I often joke with my students that I’m really a middle school girl living in the being of a 44-year-old, bald father of three. I read way too much young adult fiction with female protagonists. They laugh, but I make a valuable point – reading is about perspective. Reading books from different narrative perspectives allows us to walk in a very different pair of shoes. Elizabeth Eulberg allowed me another walk in the shoes of a remarkable high school young woman. She first accomplished this with her debut novel Lonely Hearts Club. Prom and Prejudice avoids the sophomore jinx.

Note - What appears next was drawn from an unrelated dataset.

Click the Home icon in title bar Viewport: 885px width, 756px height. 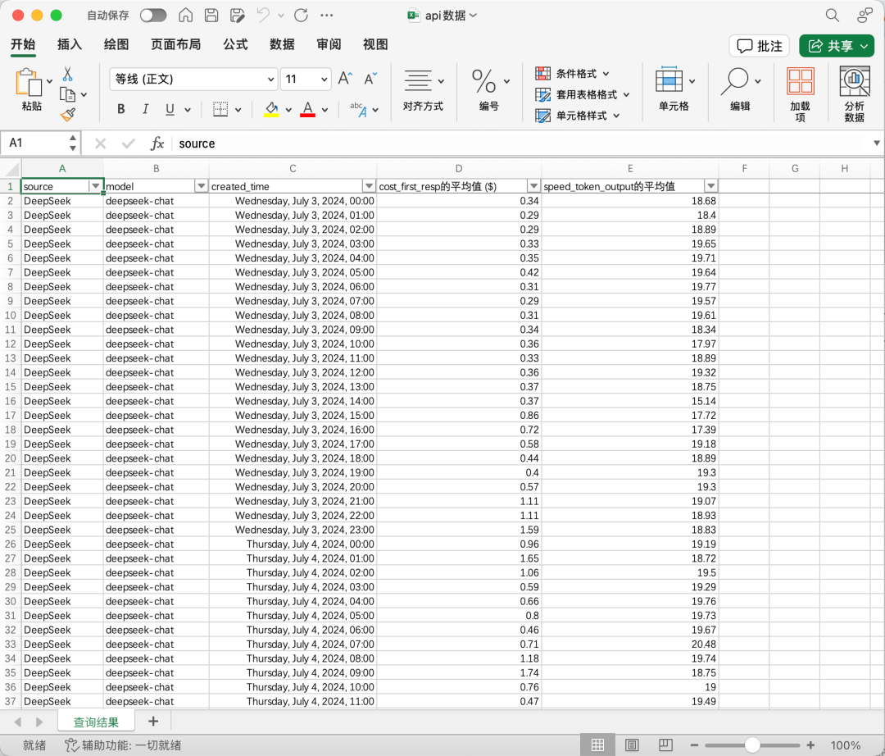(x=186, y=16)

Prom and Prejudice addresses many issues that plague today’s society – prom and other school events spinning out of control, the perceptions we have of those with money and those without, and the inner confidence we all must summon when things look like they aren’t going our way. In Prom and Prejudice, Eulberg communicates all of these through Lizzie, a scholarship student at an exclusive boarding school. Lizzie is looked down upon because she doesn’t have money. Scholarship, from the perspective of the many blue bloods that inhabit the boarding school, is synonymous with “slumming it.” Lizzie views her classmates in the same way; she can’t stand their formal nature and guarded style. Therein lies the conflict. Lizzie wonders if she’ll ever be good enough to be accepted, but in reality, she doesn’t want to be accepted because she is so very different. I think you probably see where this is going, though. We aren’t all that different, although money (in this case), race, gender, and other issues tend to keep us apart.
I thoroughly enjoyed Prom and Prejudice and I look forward to more of Eulberg’s work.